> _What you have to do_:
Write out the records that follow exactly. Do not include pictures.

(Beginning of Dataset records)

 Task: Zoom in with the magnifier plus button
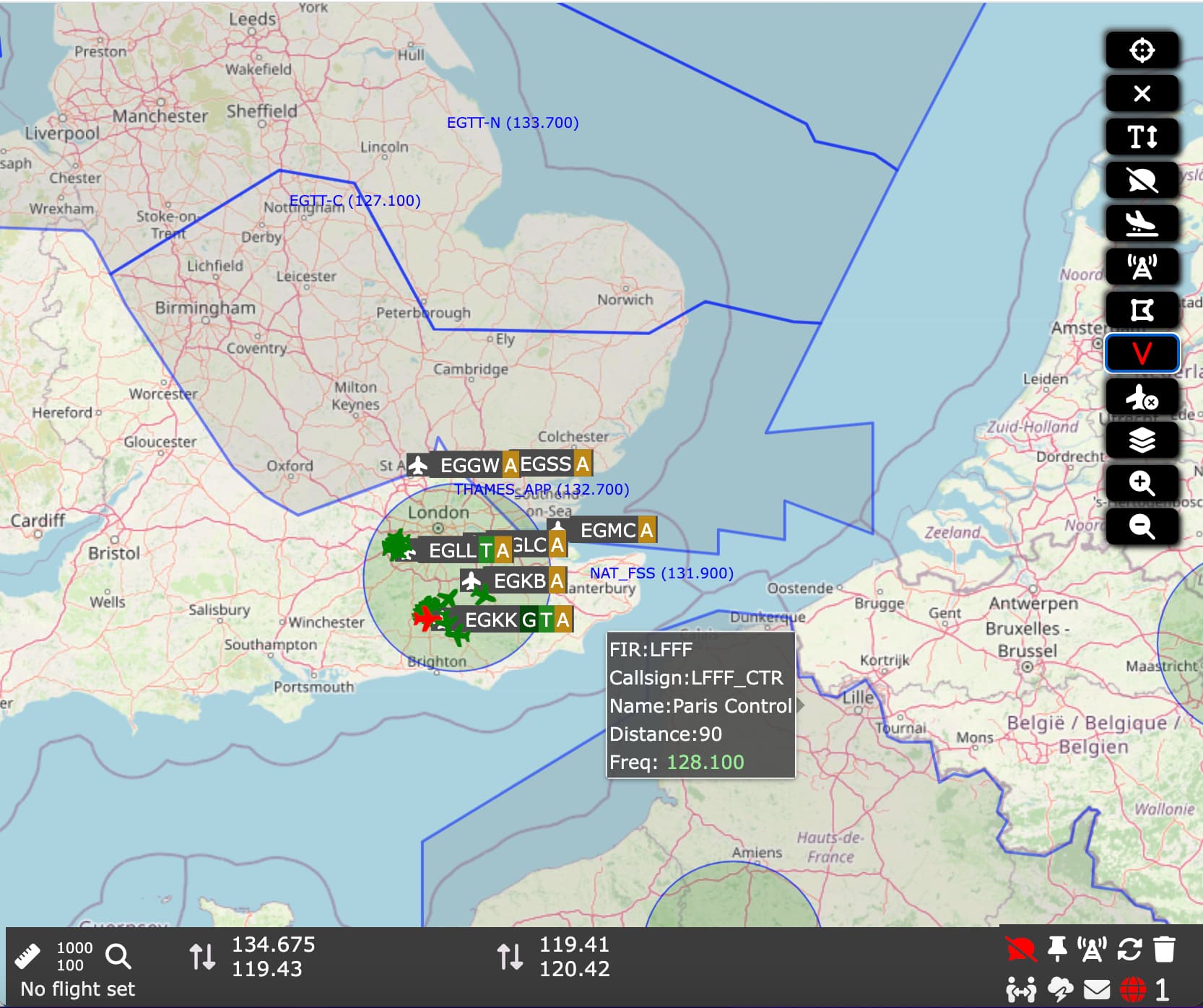click(x=1142, y=484)
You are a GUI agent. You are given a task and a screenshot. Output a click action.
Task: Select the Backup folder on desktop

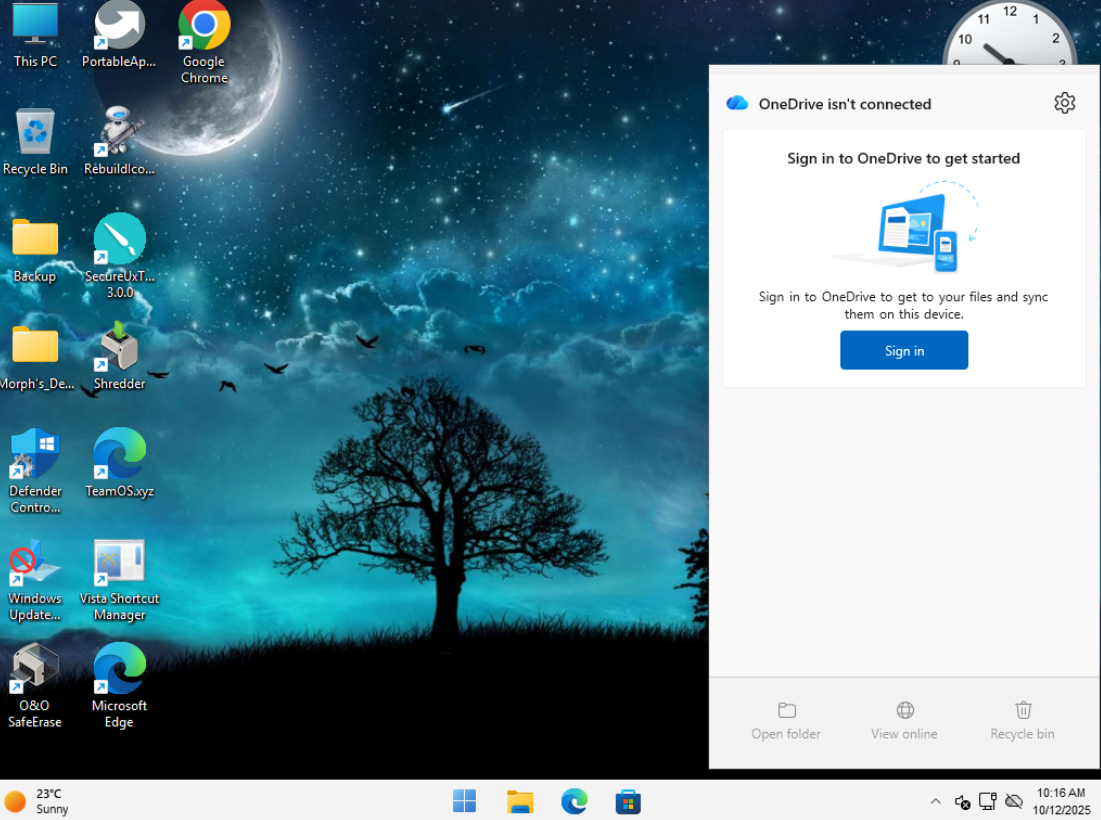(x=35, y=242)
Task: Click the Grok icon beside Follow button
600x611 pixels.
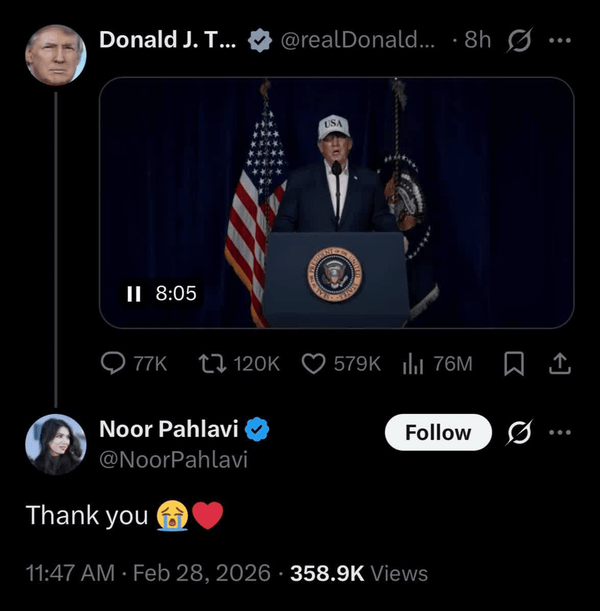Action: pos(520,433)
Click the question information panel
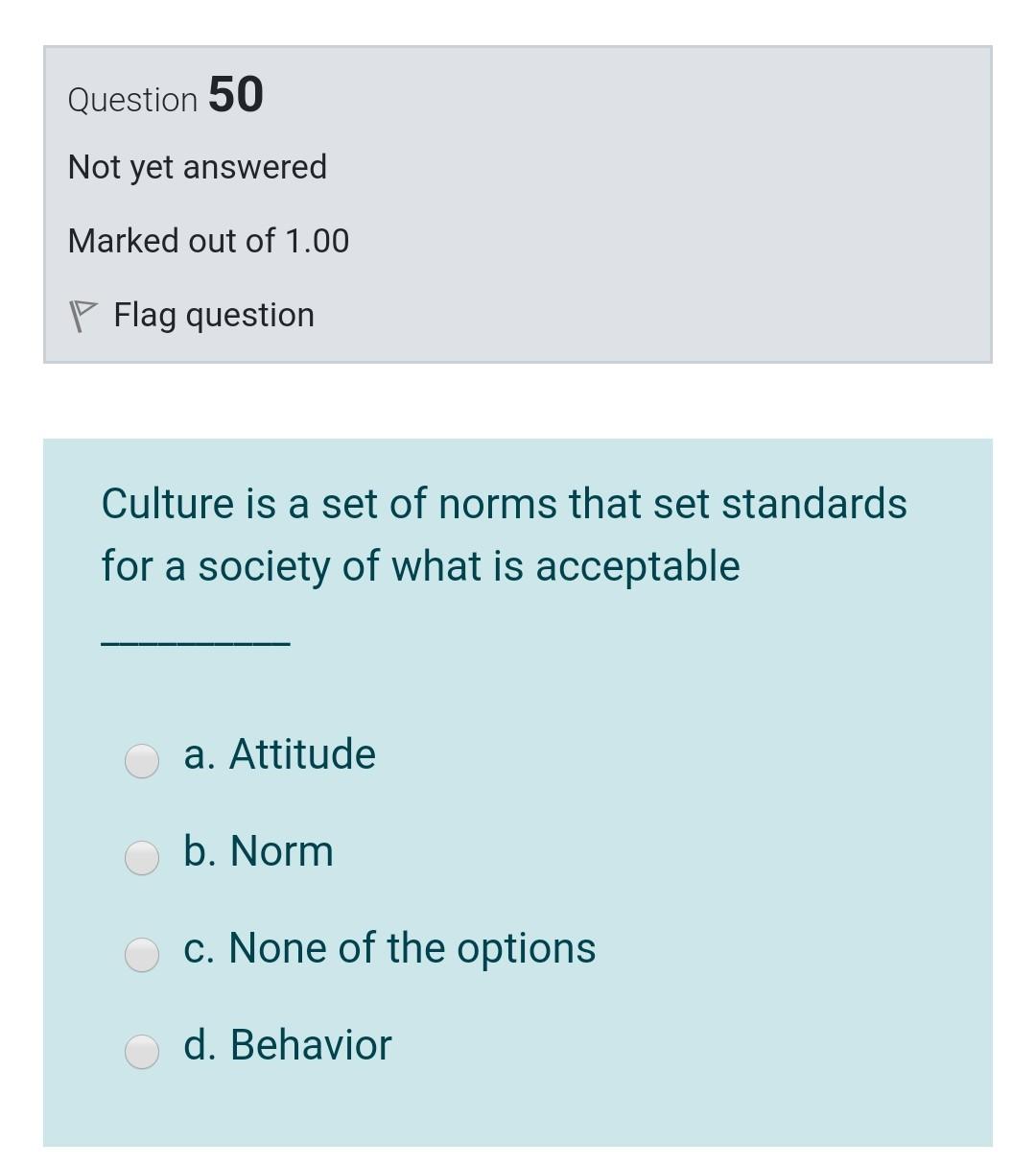Viewport: 1036px width, 1167px height. coord(518,202)
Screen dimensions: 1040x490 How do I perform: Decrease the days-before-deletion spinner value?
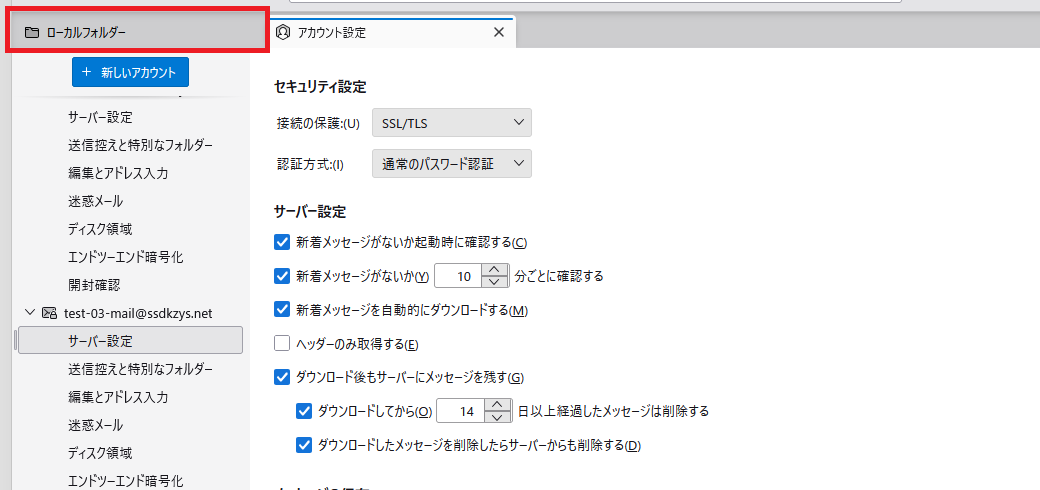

(End of Dataset records)

> _Task result_:
 Task: Zoom in with the magnifier plus button
click(x=1142, y=484)
You are a GUI agent. You are given a task and a screenshot. Output a click action.
Task: Select the Backup folder on desktop

(x=35, y=242)
Task: Click the Grok icon beside Follow button
600x611 pixels.
Action: pos(520,433)
Click the question information panel
Viewport: 1036px width, 1167px height. coord(518,202)
Screen dimensions: 1040x490 How do I perform: Decrease the days-before-deletion spinner value?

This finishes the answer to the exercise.